(Stored data)
begin

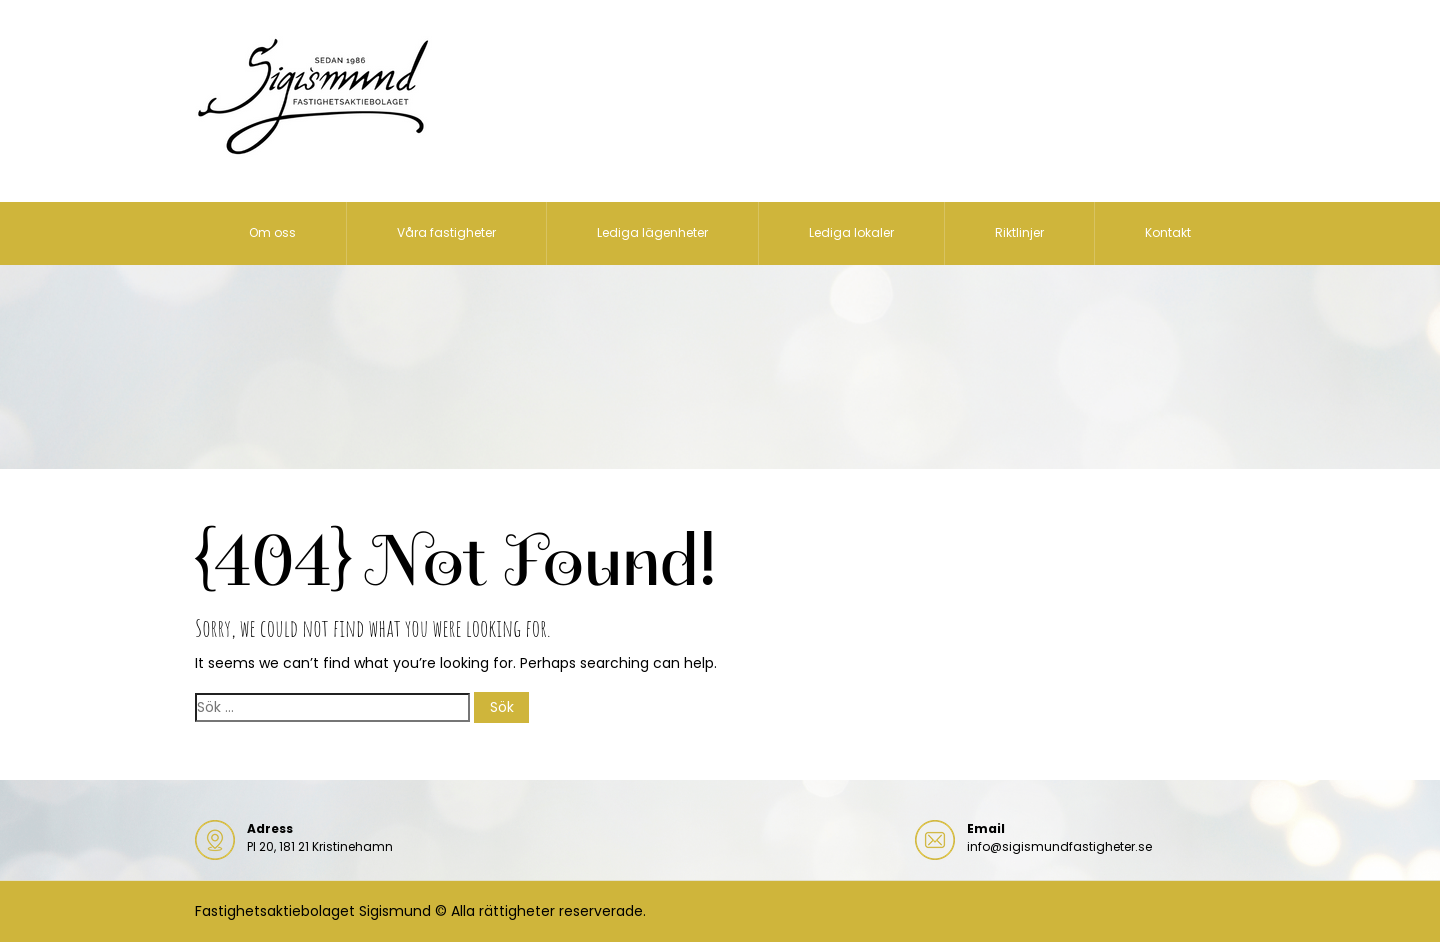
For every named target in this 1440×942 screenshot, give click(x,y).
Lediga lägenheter (652, 232)
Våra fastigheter (446, 232)
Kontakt (1168, 232)
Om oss (272, 232)
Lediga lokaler (851, 232)
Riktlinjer (1019, 232)
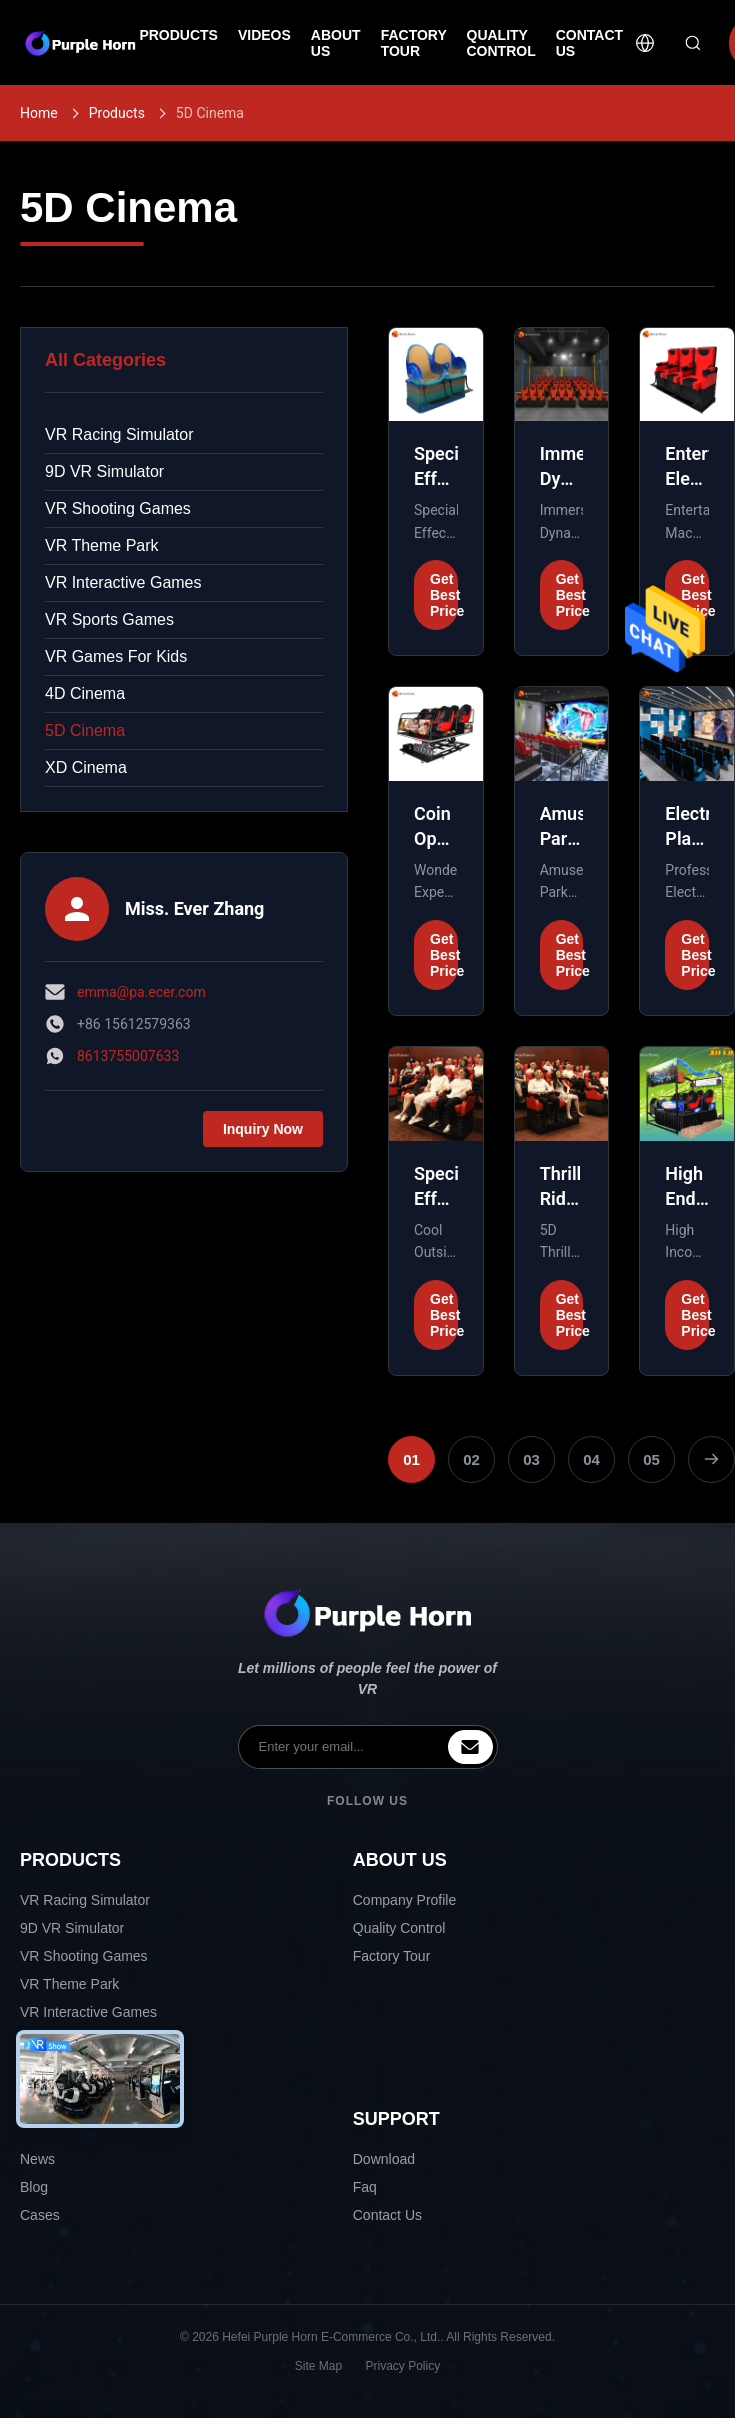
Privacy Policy (403, 2366)
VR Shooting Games (118, 508)
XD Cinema (86, 767)
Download (384, 2159)
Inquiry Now (263, 1129)
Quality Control (399, 1928)
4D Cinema (85, 693)
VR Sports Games (109, 619)
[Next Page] (711, 1459)
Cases (40, 2215)
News (37, 2159)
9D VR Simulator (104, 471)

end

* **Given request**: Reproduce every line of the material with "Cinema" changed to "Theater" and nothing else altered. Omit the pictures.

* **Result of the exercise**:
For every named target in this 1440×942 screenshot, give click(x,y).
Lediga lägenheter (652, 232)
Våra fastigheter (446, 232)
Kontakt (1168, 232)
Om oss (272, 232)
Lediga lokaler (851, 232)
Riktlinjer (1019, 232)
Privacy Policy (403, 2366)
VR Shooting Games (118, 508)
XD Theater (86, 767)
Download (384, 2159)
Inquiry Now (263, 1129)
Quality Control (399, 1928)
4D Theater (85, 693)
VR Sports Games (109, 619)
[Next Page] (711, 1459)
Cases (40, 2215)
News (37, 2159)
9D VR Simulator (104, 471)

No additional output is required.